How to complete this task → Using the records below, copy out exactly the line that contains "The image size is (1204, 986)." and every line that follows it, up to and including the last, and no others.

Input data below:

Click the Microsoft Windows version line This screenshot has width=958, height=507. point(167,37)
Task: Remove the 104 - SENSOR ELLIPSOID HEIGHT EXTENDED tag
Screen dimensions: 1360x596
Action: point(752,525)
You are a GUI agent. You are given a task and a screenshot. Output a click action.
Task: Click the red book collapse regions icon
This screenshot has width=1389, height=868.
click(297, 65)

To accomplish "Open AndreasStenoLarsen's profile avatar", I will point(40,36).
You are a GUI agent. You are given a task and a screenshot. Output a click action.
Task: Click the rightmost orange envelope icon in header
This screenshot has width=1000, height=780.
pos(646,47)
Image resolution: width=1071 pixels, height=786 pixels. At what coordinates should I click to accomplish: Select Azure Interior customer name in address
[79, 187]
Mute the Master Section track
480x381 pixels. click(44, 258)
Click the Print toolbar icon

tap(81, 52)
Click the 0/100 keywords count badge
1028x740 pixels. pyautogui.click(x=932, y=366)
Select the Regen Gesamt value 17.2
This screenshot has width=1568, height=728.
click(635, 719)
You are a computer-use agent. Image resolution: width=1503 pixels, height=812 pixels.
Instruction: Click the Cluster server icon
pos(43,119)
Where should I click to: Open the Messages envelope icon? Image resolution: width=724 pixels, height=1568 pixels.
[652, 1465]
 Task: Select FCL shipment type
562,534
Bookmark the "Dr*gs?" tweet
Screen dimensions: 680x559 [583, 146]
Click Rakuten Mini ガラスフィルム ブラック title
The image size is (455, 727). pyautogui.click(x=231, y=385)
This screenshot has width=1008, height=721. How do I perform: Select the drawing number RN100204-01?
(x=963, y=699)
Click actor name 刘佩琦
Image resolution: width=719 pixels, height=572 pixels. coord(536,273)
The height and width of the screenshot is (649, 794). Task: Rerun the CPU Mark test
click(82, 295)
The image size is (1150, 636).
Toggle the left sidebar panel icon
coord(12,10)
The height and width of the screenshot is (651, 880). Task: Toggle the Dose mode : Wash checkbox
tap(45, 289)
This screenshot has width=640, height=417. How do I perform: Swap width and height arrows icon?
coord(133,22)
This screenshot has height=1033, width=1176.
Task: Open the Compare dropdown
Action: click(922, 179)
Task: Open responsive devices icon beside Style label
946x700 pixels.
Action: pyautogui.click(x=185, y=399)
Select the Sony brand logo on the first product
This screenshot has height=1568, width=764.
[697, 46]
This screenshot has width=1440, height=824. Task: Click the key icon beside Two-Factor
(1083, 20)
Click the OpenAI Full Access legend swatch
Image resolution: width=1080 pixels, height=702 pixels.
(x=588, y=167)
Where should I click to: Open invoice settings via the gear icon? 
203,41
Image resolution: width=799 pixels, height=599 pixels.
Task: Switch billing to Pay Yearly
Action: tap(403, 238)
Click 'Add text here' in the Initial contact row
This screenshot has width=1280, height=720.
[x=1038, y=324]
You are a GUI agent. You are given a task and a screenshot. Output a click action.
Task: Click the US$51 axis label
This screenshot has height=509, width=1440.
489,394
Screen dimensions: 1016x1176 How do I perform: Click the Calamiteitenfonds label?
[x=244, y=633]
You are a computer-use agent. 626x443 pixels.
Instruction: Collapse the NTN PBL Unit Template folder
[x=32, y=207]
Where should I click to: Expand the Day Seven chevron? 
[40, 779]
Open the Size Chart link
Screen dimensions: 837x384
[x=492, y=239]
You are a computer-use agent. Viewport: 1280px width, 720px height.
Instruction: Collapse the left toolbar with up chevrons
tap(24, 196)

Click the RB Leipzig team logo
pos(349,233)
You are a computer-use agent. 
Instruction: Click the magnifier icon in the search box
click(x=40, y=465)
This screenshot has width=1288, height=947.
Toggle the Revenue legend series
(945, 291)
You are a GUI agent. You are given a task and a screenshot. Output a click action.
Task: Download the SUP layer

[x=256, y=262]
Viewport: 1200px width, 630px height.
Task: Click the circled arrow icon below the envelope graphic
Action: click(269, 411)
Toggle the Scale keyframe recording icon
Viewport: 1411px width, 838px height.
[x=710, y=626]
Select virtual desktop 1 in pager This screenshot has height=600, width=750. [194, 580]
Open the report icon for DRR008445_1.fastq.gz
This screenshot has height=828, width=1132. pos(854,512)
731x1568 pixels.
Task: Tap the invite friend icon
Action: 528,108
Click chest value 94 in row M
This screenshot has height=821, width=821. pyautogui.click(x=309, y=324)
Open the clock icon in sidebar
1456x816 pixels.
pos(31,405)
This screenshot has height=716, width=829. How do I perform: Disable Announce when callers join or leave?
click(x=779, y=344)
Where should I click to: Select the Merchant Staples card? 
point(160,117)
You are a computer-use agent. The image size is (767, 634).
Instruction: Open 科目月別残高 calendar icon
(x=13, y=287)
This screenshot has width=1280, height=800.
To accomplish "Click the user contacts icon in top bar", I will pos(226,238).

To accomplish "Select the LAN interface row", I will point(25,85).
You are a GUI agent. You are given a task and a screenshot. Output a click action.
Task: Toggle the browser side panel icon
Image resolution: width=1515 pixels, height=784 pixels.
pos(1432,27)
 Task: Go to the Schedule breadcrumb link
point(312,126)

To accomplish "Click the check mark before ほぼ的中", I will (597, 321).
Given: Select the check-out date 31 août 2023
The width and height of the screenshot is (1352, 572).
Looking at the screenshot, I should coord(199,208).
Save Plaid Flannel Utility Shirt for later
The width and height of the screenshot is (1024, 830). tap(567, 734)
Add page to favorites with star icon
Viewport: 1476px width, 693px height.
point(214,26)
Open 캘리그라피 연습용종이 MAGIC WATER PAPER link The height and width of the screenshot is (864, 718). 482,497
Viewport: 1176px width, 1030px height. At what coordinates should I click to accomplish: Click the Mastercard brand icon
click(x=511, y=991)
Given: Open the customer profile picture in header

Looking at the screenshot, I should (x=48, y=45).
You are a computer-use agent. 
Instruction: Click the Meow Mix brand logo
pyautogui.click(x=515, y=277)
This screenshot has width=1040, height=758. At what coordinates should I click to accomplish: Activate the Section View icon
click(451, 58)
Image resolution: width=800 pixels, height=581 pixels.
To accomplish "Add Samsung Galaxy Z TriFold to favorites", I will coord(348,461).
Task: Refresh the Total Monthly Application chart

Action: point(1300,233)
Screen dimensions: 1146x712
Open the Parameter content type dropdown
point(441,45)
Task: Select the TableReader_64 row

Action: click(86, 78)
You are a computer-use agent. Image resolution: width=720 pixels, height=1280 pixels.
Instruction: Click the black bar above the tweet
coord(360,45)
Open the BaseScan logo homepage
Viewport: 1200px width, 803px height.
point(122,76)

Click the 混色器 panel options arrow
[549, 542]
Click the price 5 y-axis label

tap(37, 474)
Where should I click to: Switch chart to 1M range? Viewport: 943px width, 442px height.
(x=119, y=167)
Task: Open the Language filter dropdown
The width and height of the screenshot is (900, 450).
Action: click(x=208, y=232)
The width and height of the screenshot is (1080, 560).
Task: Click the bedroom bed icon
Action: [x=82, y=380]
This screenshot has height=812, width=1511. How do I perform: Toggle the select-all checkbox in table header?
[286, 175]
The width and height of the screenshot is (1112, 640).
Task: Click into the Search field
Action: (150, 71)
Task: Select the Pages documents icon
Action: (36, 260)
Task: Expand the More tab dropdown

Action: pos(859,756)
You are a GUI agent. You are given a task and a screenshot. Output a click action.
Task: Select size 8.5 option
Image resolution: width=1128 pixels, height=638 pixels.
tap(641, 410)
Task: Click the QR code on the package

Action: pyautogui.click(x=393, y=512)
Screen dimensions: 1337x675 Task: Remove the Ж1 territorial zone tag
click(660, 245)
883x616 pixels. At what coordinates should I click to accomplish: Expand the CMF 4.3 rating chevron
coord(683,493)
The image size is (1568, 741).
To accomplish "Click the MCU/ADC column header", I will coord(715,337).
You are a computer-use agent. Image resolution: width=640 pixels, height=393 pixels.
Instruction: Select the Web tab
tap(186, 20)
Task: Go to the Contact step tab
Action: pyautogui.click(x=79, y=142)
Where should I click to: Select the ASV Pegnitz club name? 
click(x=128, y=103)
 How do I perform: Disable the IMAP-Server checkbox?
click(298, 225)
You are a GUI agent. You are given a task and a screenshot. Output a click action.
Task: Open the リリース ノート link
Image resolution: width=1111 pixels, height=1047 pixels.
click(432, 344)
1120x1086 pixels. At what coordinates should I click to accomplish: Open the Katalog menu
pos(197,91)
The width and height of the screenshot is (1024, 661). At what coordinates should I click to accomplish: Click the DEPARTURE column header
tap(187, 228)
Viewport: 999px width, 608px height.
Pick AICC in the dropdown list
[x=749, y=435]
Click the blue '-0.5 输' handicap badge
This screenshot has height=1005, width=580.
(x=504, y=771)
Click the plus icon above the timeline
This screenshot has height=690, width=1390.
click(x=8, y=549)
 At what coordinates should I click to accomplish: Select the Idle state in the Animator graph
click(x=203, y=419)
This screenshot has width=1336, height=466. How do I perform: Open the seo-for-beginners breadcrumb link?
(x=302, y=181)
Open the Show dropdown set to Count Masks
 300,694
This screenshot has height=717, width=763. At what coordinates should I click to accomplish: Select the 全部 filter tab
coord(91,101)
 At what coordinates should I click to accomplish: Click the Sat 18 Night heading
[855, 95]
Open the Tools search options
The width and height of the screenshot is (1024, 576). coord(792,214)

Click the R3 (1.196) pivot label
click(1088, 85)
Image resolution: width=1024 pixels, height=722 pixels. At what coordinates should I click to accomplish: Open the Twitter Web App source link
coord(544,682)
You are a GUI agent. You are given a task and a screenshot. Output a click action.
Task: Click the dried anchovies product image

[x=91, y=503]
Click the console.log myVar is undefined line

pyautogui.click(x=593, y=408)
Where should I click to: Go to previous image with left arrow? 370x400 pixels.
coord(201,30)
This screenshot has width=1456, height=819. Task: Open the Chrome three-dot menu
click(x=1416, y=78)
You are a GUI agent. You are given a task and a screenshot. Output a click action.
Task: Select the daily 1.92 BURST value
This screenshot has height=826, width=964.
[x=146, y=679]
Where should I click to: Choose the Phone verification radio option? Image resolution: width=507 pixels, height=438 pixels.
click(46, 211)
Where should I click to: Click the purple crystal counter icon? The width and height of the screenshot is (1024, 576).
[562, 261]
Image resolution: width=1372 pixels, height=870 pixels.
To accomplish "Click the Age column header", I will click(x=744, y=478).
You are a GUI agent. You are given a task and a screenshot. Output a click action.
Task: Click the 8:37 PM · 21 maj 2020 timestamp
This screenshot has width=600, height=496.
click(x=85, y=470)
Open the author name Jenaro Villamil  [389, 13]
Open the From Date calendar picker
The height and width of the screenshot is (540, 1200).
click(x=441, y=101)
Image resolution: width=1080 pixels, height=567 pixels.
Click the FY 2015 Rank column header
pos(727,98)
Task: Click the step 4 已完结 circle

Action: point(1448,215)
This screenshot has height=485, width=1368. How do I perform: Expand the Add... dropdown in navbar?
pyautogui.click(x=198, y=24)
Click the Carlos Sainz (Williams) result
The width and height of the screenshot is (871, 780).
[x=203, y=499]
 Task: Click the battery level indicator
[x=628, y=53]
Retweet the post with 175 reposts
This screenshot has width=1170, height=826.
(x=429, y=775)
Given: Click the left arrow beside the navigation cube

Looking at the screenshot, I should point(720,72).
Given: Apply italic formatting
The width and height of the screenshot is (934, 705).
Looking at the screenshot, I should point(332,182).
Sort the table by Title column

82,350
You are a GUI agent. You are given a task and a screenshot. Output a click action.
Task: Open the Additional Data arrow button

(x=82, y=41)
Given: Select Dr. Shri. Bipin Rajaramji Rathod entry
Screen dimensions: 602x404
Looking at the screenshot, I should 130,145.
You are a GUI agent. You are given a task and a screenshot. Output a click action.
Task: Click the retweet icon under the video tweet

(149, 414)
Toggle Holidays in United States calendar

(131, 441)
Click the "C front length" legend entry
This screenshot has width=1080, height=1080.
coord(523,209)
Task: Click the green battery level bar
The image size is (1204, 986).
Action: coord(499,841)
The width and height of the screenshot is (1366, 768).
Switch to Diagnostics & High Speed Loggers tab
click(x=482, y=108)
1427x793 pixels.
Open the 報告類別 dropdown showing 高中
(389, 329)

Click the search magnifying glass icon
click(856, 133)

End of Input data.

Exercise answer →
The image size is (1204, 986).
Action: coord(499,841)
The width and height of the screenshot is (1366, 768).
Switch to Diagnostics & High Speed Loggers tab
click(x=482, y=108)
1427x793 pixels.
Open the 報告類別 dropdown showing 高中
(389, 329)

Click the search magnifying glass icon
click(856, 133)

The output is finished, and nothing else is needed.